Goal — Copy the lines of the material verbatim, from the line containing "Image resolution: width=506" through the line containing "pyautogui.click(x=3, y=30)", and copy nothing else.

===== Task data

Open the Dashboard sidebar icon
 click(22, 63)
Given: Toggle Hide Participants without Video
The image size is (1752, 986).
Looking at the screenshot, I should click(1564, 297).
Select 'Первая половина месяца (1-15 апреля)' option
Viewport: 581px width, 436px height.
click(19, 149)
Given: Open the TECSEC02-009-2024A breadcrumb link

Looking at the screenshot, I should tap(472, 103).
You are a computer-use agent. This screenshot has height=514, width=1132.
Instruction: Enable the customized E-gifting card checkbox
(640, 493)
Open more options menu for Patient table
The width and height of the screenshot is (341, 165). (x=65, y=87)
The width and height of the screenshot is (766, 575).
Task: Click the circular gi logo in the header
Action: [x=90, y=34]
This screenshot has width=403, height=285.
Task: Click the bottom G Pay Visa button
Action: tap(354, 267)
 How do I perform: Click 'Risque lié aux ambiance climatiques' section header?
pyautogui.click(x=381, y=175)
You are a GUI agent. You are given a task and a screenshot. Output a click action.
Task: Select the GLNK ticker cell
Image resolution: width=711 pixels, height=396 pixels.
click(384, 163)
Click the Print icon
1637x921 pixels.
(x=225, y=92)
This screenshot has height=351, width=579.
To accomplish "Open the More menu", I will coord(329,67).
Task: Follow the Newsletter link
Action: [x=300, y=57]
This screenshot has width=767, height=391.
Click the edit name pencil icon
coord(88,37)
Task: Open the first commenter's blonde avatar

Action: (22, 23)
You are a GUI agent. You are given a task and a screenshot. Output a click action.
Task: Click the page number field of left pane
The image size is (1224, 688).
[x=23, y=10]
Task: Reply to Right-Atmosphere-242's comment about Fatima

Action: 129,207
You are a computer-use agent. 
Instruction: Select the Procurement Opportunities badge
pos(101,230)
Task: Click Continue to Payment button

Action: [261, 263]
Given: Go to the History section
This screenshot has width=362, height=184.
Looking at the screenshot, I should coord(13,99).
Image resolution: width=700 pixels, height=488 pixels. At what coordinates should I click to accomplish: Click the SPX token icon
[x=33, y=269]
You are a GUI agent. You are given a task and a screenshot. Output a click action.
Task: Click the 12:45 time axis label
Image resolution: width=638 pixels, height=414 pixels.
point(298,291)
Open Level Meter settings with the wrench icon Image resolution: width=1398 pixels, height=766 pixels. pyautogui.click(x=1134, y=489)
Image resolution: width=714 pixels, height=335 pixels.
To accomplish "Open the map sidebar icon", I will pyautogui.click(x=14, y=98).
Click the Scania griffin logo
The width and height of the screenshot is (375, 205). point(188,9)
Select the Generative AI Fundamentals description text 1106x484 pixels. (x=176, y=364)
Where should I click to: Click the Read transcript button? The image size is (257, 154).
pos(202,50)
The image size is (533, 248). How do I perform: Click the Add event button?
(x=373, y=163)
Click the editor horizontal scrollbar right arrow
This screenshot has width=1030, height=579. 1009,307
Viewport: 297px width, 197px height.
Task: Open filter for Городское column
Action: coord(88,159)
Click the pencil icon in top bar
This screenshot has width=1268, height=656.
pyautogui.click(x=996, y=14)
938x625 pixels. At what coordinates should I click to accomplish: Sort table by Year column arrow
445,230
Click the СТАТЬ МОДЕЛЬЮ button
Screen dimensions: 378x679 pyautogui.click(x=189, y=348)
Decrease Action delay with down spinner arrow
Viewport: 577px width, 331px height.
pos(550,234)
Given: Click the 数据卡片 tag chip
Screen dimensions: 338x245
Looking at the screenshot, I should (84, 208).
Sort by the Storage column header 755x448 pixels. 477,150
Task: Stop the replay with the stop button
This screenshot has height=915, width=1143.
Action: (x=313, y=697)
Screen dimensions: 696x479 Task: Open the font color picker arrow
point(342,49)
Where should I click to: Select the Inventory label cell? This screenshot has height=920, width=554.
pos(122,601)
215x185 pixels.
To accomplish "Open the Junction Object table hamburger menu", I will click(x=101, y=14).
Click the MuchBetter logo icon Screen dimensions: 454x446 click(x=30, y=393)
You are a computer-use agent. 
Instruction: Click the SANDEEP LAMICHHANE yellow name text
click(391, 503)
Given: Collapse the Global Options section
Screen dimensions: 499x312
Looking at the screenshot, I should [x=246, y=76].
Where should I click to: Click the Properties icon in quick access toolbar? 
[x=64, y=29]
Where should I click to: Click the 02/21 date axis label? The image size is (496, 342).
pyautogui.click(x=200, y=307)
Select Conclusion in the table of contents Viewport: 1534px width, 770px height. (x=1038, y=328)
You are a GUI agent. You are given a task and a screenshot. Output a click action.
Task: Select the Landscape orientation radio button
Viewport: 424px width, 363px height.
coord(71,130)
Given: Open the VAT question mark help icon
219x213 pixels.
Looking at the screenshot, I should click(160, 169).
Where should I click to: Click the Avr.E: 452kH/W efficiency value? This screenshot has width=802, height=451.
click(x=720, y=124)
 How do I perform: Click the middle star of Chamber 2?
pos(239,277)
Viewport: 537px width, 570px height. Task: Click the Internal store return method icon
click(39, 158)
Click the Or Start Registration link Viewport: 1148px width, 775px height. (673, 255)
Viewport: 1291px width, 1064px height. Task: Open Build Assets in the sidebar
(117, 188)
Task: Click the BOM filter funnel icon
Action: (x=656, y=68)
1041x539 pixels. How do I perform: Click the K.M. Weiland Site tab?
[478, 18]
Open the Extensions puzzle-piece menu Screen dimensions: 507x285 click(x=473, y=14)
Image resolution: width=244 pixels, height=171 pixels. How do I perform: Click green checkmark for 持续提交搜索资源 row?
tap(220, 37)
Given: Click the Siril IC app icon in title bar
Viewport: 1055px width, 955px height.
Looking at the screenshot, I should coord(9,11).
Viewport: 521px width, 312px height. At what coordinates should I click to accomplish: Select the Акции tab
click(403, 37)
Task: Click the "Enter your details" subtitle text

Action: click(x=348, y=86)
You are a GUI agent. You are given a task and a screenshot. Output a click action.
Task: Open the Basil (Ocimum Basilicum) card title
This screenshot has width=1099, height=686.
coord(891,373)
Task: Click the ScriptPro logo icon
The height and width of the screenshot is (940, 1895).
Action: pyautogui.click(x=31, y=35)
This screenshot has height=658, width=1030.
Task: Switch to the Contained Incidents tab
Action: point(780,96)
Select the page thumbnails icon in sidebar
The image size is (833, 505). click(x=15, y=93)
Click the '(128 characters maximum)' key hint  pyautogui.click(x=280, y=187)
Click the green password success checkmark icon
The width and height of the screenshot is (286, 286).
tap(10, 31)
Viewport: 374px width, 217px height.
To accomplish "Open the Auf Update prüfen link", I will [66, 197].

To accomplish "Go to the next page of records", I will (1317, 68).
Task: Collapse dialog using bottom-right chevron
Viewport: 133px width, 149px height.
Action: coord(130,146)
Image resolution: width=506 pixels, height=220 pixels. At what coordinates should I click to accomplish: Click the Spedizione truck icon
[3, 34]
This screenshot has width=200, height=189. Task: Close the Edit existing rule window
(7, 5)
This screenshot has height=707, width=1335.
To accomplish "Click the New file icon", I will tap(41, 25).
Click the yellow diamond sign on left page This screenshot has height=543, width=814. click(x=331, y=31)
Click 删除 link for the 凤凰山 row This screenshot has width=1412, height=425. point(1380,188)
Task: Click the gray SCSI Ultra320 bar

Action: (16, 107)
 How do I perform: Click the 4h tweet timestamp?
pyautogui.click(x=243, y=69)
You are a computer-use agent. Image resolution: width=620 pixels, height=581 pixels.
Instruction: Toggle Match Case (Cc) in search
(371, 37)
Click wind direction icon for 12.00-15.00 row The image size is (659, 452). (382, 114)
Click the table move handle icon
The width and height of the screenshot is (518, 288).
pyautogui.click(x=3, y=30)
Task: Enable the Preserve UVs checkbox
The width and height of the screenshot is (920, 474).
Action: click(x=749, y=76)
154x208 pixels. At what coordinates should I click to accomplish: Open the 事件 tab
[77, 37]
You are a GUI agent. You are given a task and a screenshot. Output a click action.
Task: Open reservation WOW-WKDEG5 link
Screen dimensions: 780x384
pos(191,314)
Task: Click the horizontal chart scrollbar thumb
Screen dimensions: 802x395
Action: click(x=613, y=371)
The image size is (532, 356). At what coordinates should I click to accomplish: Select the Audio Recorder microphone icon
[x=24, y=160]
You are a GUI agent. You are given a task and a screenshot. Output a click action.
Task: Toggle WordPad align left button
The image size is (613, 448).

==========

Final result —
Image resolution: width=506 pixels, height=220 pixels. At what coordinates should I click to accomplish: Click the Spedizione truck icon
[3, 34]
This screenshot has width=200, height=189. Task: Close the Edit existing rule window
(7, 5)
This screenshot has height=707, width=1335.
To accomplish "Click the New file icon", I will tap(41, 25).
Click the yellow diamond sign on left page This screenshot has height=543, width=814. click(x=331, y=31)
Click 删除 link for the 凤凰山 row This screenshot has width=1412, height=425. point(1380,188)
Task: Click the gray SCSI Ultra320 bar

Action: (16, 107)
 How do I perform: Click the 4h tweet timestamp?
pyautogui.click(x=243, y=69)
You are a computer-use agent. Image resolution: width=620 pixels, height=581 pixels.
Instruction: Toggle Match Case (Cc) in search
(371, 37)
Click wind direction icon for 12.00-15.00 row The image size is (659, 452). (382, 114)
Click the table move handle icon
The width and height of the screenshot is (518, 288).
pyautogui.click(x=3, y=30)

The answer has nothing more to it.